═══ RECORDS FOR THE EXERCISE

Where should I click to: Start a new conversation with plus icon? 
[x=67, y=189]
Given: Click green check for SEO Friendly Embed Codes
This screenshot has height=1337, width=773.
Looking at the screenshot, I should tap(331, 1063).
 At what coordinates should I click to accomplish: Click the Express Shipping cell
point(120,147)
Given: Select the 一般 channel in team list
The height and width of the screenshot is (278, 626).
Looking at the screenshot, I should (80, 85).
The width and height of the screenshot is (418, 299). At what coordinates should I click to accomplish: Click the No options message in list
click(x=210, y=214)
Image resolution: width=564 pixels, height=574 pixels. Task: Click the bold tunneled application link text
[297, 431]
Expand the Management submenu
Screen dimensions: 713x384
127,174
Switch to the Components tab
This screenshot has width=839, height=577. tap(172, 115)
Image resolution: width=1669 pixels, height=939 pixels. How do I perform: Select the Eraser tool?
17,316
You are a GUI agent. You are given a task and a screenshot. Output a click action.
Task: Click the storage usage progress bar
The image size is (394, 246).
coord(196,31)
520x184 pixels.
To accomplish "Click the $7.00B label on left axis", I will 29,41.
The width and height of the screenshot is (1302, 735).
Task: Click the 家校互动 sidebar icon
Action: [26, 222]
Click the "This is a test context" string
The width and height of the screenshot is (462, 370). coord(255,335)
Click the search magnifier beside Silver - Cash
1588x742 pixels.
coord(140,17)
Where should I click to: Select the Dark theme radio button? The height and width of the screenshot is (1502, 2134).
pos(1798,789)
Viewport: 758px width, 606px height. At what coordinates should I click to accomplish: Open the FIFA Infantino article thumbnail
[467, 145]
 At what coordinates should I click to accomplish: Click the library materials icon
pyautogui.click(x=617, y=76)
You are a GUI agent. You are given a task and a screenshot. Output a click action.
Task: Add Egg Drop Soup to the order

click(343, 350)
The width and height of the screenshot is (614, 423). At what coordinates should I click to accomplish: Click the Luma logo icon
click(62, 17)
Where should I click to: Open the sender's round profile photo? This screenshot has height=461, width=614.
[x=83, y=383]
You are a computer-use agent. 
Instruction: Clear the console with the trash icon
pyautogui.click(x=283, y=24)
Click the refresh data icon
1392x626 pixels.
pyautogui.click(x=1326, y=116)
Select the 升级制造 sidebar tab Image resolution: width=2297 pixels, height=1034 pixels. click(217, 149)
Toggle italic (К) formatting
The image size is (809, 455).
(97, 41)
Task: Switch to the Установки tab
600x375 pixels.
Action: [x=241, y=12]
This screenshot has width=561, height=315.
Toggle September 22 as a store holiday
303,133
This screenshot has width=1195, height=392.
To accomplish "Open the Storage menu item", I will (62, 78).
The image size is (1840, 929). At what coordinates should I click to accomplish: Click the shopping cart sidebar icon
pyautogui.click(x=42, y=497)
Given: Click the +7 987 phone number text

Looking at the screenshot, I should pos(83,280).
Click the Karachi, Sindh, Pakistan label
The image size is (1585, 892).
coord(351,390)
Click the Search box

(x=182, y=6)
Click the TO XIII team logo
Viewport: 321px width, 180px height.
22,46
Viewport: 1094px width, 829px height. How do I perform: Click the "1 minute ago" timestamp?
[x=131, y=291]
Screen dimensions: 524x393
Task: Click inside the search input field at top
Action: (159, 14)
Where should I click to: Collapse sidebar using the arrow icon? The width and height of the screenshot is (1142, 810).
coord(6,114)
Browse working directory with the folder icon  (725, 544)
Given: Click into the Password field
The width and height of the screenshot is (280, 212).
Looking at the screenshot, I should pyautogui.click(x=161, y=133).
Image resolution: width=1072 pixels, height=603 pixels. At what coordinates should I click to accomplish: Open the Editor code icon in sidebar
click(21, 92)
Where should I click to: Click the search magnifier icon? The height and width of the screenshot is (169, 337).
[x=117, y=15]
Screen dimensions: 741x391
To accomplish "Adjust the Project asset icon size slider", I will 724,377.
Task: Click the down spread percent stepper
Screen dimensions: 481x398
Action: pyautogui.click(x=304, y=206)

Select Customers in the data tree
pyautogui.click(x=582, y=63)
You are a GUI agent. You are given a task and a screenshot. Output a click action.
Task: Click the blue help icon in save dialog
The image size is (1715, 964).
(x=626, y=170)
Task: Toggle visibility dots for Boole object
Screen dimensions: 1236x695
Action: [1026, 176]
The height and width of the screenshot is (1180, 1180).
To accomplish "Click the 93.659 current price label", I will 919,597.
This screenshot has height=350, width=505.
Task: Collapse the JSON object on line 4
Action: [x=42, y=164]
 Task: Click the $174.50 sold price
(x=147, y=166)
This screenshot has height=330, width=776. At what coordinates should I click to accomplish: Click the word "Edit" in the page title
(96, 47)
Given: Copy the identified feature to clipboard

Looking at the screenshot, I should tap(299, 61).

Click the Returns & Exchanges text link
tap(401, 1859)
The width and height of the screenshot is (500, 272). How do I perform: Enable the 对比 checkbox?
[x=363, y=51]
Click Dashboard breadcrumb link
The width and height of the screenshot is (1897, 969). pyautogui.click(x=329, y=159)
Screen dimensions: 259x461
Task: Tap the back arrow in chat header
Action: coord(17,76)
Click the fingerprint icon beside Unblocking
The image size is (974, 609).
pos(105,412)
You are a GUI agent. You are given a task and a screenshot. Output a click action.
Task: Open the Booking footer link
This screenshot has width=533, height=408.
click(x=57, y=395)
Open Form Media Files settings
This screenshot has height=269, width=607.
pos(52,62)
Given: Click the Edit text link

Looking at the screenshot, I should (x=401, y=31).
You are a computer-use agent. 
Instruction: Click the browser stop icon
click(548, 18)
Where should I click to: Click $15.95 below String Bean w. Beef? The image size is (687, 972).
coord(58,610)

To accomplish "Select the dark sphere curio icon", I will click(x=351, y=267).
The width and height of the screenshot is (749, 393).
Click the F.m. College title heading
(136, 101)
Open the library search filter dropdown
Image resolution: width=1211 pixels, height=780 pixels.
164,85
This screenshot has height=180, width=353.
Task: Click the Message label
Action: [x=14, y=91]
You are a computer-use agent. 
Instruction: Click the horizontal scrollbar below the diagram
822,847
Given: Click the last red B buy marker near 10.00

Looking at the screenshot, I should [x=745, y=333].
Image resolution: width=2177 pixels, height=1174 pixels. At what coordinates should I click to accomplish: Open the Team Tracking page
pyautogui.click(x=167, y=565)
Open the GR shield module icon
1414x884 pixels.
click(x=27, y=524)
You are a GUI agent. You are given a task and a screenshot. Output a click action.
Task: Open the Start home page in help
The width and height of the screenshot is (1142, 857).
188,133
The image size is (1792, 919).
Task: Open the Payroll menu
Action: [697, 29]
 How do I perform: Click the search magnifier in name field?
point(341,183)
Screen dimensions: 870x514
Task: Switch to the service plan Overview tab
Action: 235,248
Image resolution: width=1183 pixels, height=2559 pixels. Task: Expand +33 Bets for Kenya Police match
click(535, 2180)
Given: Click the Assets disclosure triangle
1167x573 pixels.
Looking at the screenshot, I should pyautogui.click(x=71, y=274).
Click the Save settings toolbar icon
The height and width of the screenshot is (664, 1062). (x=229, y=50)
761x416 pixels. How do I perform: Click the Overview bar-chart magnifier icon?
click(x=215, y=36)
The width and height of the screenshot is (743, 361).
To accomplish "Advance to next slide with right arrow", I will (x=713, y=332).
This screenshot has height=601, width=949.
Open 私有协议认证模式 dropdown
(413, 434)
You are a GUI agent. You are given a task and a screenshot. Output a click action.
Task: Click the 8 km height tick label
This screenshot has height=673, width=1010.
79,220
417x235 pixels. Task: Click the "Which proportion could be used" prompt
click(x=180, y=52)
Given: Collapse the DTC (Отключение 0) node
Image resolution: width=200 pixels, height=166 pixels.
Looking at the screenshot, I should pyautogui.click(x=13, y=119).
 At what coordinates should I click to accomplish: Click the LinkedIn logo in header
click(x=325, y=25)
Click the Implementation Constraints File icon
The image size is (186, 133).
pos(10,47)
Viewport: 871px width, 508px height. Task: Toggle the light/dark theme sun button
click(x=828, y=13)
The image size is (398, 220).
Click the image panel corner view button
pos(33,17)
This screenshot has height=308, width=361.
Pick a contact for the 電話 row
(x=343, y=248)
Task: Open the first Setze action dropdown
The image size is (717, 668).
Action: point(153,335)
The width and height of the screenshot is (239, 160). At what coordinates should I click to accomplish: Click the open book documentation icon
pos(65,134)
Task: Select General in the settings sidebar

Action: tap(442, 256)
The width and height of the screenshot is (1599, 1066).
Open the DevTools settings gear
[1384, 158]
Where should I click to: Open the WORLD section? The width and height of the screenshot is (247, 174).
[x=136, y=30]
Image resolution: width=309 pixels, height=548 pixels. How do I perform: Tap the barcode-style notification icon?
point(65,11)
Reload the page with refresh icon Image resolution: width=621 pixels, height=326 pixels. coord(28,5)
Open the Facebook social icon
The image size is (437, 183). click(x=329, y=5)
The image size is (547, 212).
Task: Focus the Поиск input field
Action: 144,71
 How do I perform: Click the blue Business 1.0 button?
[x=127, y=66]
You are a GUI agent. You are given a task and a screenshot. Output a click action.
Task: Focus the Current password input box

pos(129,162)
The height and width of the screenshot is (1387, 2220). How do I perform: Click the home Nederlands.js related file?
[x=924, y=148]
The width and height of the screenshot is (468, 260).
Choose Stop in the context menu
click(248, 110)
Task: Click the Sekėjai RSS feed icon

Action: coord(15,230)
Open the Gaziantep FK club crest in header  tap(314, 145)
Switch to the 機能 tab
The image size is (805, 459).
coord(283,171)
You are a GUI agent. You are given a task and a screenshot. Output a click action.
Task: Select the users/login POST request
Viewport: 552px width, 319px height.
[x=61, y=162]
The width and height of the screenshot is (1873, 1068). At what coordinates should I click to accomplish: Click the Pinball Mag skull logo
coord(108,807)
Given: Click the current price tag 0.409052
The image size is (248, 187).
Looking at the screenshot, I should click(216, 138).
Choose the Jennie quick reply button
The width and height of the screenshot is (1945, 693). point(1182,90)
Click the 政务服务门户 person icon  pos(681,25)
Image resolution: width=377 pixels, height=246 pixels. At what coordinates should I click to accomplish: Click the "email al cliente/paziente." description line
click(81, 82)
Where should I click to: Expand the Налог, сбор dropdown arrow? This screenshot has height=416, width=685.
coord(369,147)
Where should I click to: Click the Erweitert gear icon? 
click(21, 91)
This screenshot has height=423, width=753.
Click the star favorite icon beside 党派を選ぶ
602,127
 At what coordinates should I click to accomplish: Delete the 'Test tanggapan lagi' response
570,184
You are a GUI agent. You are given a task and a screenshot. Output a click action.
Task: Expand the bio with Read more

══════

◆ REQUIREMENT
Report each line in the rows above that contains the word "list", copying those lines in full. Letter case must match.

◆ PROBLEM SOLUTION
Given: Select the 一般 channel in team list
The width and height of the screenshot is (418, 299). At what coordinates should I click to accomplish: Click the No options message in list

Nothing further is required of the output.